::: DATASET EXCERPTS
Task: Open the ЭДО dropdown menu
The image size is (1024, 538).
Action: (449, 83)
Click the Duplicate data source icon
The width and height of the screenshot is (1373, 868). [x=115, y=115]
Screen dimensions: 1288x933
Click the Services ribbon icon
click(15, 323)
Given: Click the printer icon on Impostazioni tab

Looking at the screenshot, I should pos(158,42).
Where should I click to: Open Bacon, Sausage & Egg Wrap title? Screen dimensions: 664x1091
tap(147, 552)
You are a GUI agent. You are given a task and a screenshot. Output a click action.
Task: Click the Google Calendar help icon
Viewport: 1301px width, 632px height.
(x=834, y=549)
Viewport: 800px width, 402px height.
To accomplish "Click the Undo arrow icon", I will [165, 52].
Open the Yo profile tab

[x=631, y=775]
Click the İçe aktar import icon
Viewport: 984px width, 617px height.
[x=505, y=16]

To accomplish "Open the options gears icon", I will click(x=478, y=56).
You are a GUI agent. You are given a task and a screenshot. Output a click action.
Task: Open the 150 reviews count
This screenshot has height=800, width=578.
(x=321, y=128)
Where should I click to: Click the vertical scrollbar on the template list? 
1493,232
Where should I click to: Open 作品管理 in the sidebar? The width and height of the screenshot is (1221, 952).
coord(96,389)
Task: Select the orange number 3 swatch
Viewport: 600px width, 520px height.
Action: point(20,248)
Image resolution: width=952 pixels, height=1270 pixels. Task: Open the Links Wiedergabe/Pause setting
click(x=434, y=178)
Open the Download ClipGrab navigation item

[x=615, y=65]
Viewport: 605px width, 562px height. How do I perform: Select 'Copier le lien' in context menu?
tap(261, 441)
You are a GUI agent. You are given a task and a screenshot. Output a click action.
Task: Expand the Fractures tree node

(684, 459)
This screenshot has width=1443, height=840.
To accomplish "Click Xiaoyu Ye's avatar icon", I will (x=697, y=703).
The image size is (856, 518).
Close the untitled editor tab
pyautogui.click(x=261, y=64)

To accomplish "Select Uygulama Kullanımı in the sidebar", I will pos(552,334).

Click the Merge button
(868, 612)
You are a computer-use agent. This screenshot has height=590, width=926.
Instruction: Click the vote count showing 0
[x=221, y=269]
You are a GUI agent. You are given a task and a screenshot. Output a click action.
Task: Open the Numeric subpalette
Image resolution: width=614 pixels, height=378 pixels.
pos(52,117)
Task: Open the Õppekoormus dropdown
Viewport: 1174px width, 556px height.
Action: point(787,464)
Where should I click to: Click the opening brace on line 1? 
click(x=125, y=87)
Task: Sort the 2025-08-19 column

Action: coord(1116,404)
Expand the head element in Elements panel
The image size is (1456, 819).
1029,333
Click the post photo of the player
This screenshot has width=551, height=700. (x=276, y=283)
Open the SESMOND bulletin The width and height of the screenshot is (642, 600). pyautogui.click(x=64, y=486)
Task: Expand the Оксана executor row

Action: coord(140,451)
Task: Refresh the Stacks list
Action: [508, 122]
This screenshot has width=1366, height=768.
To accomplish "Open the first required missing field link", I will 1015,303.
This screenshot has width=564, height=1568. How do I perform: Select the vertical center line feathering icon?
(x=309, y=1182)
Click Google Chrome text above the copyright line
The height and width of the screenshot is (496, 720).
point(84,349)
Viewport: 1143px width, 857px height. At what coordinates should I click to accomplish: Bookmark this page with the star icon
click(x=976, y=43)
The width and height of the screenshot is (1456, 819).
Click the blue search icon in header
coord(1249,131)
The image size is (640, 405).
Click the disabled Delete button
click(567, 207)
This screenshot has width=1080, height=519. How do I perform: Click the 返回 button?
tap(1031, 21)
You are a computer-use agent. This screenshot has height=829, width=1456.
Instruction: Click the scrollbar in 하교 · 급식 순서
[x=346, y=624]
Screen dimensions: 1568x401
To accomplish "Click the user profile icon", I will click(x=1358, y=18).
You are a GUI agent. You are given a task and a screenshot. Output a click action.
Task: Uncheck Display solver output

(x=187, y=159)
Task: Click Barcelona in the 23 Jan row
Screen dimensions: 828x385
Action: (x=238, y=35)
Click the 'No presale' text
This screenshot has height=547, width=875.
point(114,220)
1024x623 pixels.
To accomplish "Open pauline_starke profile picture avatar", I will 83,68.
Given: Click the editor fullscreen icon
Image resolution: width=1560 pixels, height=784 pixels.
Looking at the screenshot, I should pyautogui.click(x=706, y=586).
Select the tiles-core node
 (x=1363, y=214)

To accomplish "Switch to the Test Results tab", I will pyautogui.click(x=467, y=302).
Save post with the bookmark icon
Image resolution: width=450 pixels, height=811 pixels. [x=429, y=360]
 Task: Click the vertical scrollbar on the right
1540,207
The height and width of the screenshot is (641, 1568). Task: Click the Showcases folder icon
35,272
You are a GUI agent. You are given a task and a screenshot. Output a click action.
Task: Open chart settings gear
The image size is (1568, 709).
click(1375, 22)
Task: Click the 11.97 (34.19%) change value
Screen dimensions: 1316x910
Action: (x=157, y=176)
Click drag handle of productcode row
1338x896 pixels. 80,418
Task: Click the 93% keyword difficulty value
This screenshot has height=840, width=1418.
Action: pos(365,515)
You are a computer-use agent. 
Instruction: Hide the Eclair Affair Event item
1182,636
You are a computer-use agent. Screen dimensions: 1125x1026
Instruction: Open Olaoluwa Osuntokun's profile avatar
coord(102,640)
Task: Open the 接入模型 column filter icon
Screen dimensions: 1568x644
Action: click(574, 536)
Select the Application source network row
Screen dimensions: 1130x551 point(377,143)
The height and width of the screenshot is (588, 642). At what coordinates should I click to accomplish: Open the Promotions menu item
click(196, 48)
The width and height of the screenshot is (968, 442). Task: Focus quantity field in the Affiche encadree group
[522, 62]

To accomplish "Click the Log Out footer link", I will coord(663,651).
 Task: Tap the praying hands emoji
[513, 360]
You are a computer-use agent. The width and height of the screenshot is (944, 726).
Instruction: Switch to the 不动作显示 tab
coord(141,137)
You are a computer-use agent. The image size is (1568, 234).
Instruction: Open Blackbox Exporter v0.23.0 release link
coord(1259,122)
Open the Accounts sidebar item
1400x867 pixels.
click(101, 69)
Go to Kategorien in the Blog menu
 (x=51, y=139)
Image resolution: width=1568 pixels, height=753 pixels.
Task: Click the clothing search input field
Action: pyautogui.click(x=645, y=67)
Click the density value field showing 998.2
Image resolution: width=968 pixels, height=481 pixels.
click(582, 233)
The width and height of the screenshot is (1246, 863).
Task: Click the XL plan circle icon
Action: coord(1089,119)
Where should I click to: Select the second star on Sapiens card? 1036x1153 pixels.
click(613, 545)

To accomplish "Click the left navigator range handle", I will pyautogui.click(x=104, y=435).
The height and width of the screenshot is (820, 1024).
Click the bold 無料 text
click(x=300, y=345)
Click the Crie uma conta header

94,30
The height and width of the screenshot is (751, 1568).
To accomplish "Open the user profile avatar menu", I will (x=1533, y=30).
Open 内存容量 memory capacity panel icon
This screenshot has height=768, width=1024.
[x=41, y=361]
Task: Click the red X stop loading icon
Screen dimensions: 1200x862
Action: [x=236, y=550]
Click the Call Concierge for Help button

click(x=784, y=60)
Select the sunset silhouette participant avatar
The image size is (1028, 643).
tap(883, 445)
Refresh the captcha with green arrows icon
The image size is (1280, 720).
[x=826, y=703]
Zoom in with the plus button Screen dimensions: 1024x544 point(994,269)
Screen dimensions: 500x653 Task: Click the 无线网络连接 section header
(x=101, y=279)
::::::
**YOUR OBJECTIVE:** Copy out all of the entries above again, word for word.

**FINAL RESULT:**
Task: Open the ЭДО dropdown menu
The image size is (1024, 538).
Action: (449, 83)
Click the Duplicate data source icon
The width and height of the screenshot is (1373, 868). [x=115, y=115]
Screen dimensions: 1288x933
Click the Services ribbon icon
click(15, 323)
Given: Click the printer icon on Impostazioni tab

Looking at the screenshot, I should pos(158,42).
Where should I click to: Open Bacon, Sausage & Egg Wrap title? Screen dimensions: 664x1091
tap(147, 552)
You are a GUI agent. You are given a task and a screenshot. Output a click action.
Task: Click the Google Calendar help icon
Viewport: 1301px width, 632px height.
(x=834, y=549)
Viewport: 800px width, 402px height.
To accomplish "Click the Undo arrow icon", I will [165, 52].
Open the Yo profile tab

[x=631, y=775]
Click the İçe aktar import icon
Viewport: 984px width, 617px height.
[x=505, y=16]

To accomplish "Open the options gears icon", I will click(x=478, y=56).
You are a GUI agent. You are given a task and a screenshot. Output a click action.
Task: Open the 150 reviews count
This screenshot has height=800, width=578.
(x=321, y=128)
Where should I click to: Click the vertical scrollbar on the template list? 
1493,232
Where should I click to: Open 作品管理 in the sidebar? The width and height of the screenshot is (1221, 952).
coord(96,389)
Task: Select the orange number 3 swatch
Viewport: 600px width, 520px height.
Action: point(20,248)
Image resolution: width=952 pixels, height=1270 pixels. Task: Open the Links Wiedergabe/Pause setting
click(x=434, y=178)
Open the Download ClipGrab navigation item

[x=615, y=65]
Viewport: 605px width, 562px height. How do I perform: Select 'Copier le lien' in context menu?
tap(261, 441)
You are a GUI agent. You are given a task and a screenshot. Output a click action.
Task: Expand the Fractures tree node

(684, 459)
This screenshot has width=1443, height=840.
To accomplish "Click Xiaoyu Ye's avatar icon", I will (x=697, y=703).
The image size is (856, 518).
Close the untitled editor tab
pyautogui.click(x=261, y=64)

To accomplish "Select Uygulama Kullanımı in the sidebar", I will pos(552,334).

Click the Merge button
(868, 612)
You are a computer-use agent. This screenshot has height=590, width=926.
Instruction: Click the vote count showing 0
[x=221, y=269]
You are a GUI agent. You are given a task and a screenshot. Output a click action.
Task: Open the Numeric subpalette
Image resolution: width=614 pixels, height=378 pixels.
pos(52,117)
Task: Open the Õppekoormus dropdown
Viewport: 1174px width, 556px height.
Action: point(787,464)
Where should I click to: Click the opening brace on line 1? 
click(x=125, y=87)
Task: Sort the 2025-08-19 column

Action: coord(1116,404)
Expand the head element in Elements panel
The image size is (1456, 819).
1029,333
Click the post photo of the player
This screenshot has width=551, height=700. (x=276, y=283)
Open the SESMOND bulletin The width and height of the screenshot is (642, 600). pyautogui.click(x=64, y=486)
Task: Expand the Оксана executor row

Action: coord(140,451)
Task: Refresh the Stacks list
Action: [508, 122]
This screenshot has width=1366, height=768.
To accomplish "Open the first required missing field link", I will 1015,303.
This screenshot has width=564, height=1568. How do I perform: Select the vertical center line feathering icon?
(x=309, y=1182)
Click Google Chrome text above the copyright line
The height and width of the screenshot is (496, 720).
point(84,349)
Viewport: 1143px width, 857px height. At what coordinates should I click to accomplish: Bookmark this page with the star icon
click(x=976, y=43)
The width and height of the screenshot is (1456, 819).
Click the blue search icon in header
coord(1249,131)
The image size is (640, 405).
Click the disabled Delete button
click(567, 207)
This screenshot has width=1080, height=519. How do I perform: Click the 返回 button?
tap(1031, 21)
You are a computer-use agent. This screenshot has height=829, width=1456.
Instruction: Click the scrollbar in 하교 · 급식 순서
[x=346, y=624]
Screen dimensions: 1568x401
To accomplish "Click the user profile icon", I will click(x=1358, y=18).
You are a GUI agent. You are given a task and a screenshot. Output a click action.
Task: Uncheck Display solver output

(x=187, y=159)
Task: Click Barcelona in the 23 Jan row
Screen dimensions: 828x385
Action: (x=238, y=35)
Click the 'No presale' text
This screenshot has height=547, width=875.
point(114,220)
1024x623 pixels.
To accomplish "Open pauline_starke profile picture avatar", I will 83,68.
Given: Click the editor fullscreen icon
Image resolution: width=1560 pixels, height=784 pixels.
Looking at the screenshot, I should pyautogui.click(x=706, y=586).
Select the tiles-core node
 (x=1363, y=214)

To accomplish "Switch to the Test Results tab", I will pyautogui.click(x=467, y=302).
Save post with the bookmark icon
Image resolution: width=450 pixels, height=811 pixels. [x=429, y=360]
 Task: Click the vertical scrollbar on the right
1540,207
The height and width of the screenshot is (641, 1568). Task: Click the Showcases folder icon
35,272
You are a GUI agent. You are given a task and a screenshot. Output a click action.
Task: Open chart settings gear
The image size is (1568, 709).
click(1375, 22)
Task: Click the 11.97 (34.19%) change value
Screen dimensions: 1316x910
Action: (x=157, y=176)
Click drag handle of productcode row
1338x896 pixels. 80,418
Task: Click the 93% keyword difficulty value
This screenshot has height=840, width=1418.
Action: pos(365,515)
You are a computer-use agent. 
Instruction: Hide the Eclair Affair Event item
1182,636
You are a computer-use agent. Screen dimensions: 1125x1026
Instruction: Open Olaoluwa Osuntokun's profile avatar
coord(102,640)
Task: Open the 接入模型 column filter icon
Screen dimensions: 1568x644
Action: click(574, 536)
Select the Application source network row
Screen dimensions: 1130x551 point(377,143)
The height and width of the screenshot is (588, 642). At what coordinates should I click to accomplish: Open the Promotions menu item
click(196, 48)
The width and height of the screenshot is (968, 442). Task: Focus quantity field in the Affiche encadree group
[522, 62]

To accomplish "Click the Log Out footer link", I will coord(663,651).
 Task: Tap the praying hands emoji
[513, 360]
You are a computer-use agent. The width and height of the screenshot is (944, 726).
Instruction: Switch to the 不动作显示 tab
coord(141,137)
You are a computer-use agent. The image size is (1568, 234).
Instruction: Open Blackbox Exporter v0.23.0 release link
coord(1259,122)
Open the Accounts sidebar item
1400x867 pixels.
click(101, 69)
Go to Kategorien in the Blog menu
 (x=51, y=139)
Image resolution: width=1568 pixels, height=753 pixels.
Task: Click the clothing search input field
Action: pyautogui.click(x=645, y=67)
Click the density value field showing 998.2
Image resolution: width=968 pixels, height=481 pixels.
click(582, 233)
The width and height of the screenshot is (1246, 863).
Task: Click the XL plan circle icon
Action: coord(1089,119)
Where should I click to: Select the second star on Sapiens card? 1036x1153 pixels.
click(613, 545)

To accomplish "Click the left navigator range handle", I will pyautogui.click(x=104, y=435).
The height and width of the screenshot is (820, 1024).
Click the bold 無料 text
click(x=300, y=345)
Click the Crie uma conta header

94,30
The height and width of the screenshot is (751, 1568).
To accomplish "Open the user profile avatar menu", I will (x=1533, y=30).
Open 内存容量 memory capacity panel icon
This screenshot has height=768, width=1024.
[x=41, y=361]
Task: Click the red X stop loading icon
Screen dimensions: 1200x862
Action: [x=236, y=550]
Click the Call Concierge for Help button

click(x=784, y=60)
Select the sunset silhouette participant avatar
The image size is (1028, 643).
tap(883, 445)
Refresh the captcha with green arrows icon
The image size is (1280, 720).
[x=826, y=703]
Zoom in with the plus button Screen dimensions: 1024x544 point(994,269)
Screen dimensions: 500x653 Task: Click the 无线网络连接 section header
(x=101, y=279)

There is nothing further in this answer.